Cricket’s most famous rivalries was reduced to a one-sided contest as the Indians chased down the 160-run target in just 33.4 overs at the Kallang. Baba Aparajith shone with a three-wicket burst, while pacers Sandeep Warrier and Sandeep Sharma grabbed two wickets each.
Electing to bat first, Pakistan got off to a pedestrian start. A clump of wickets followed when their third wicket fell on 88 and soon, they found themselves at 107 for 9. They lost seven wickets for 19 runs as the match slipped away.
In the Indian chase, Rahul missed out on what would have been a well-deserved century by just seven runs but stitched an unbroken 132-run stand for the second wicket with Manprit Juneja (51 not out) as India rounded off their impressive unbeaten run in the tournament.
Rahul was the mainstay of India’s batting in Singapore and did well in tough conditions where pitches were slow and challenged the batsmen. He explains he would have been more satisfied if he made bigger scores. Even in the domestic season and the IPL, he showed an ability of playing in the shorter formats too.
“The happiest thing was to be part of the IPL. It cleared doubts that I could be part of the shortest format. I learned lot from Virat (Kohli) and AB (de Villiers). They told me that was important to enjoy the game. Earlier, I used to think a lot about my batting, but now it has changed,” Rahul says.
As the tournament ended, Rahul’s scores of 93 not-out, 43, 51, 88 and 46 showcased his form. He was most relieved about beating Pakistan in the final as he still remembers the time the India Under-19 World Cup team he was part of had lost to their arch-rivals in New Zealand.
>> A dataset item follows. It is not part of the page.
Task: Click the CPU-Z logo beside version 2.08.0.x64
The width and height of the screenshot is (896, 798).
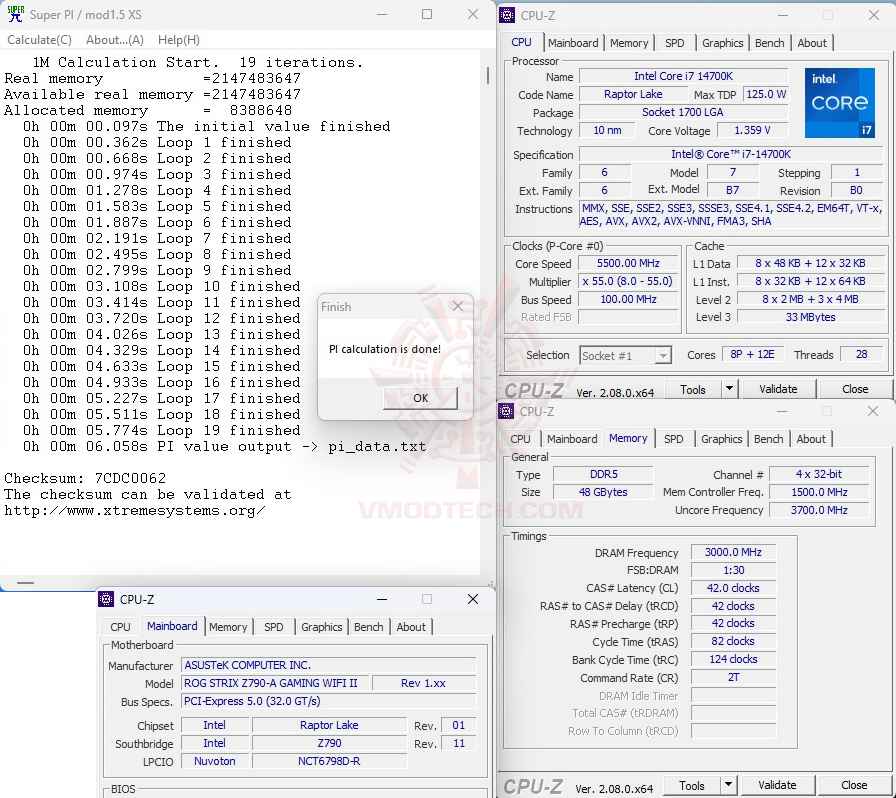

“That memory is still fresh. I had told myself that if any opportunity arose against Pakistan, I would take it. Thankfully, things worked out for me,” he said.
Before leaving for Singapore, Rahul had spoken to Dravid who had told him to go with an open mind and play as per his instinct. Like Dravid, Rahul too works hard and has the stamp of a player meant for the longer format. He is aware the fact that the only way to establish himself back home is thorugh the grind of domestic cricket. He is ready to face challenges thrown at him and like Dravid, take the long route for success.
BRIEF SCORES: PAK U-23 159 all out in 47 overs (U Waheed 41; B Aparijith 3/28, S Yadav 2/20) lost to IND U-23 160/1 in 33.4 overs (K Rahul 93, M Juneja 51; R Hasan 1/41)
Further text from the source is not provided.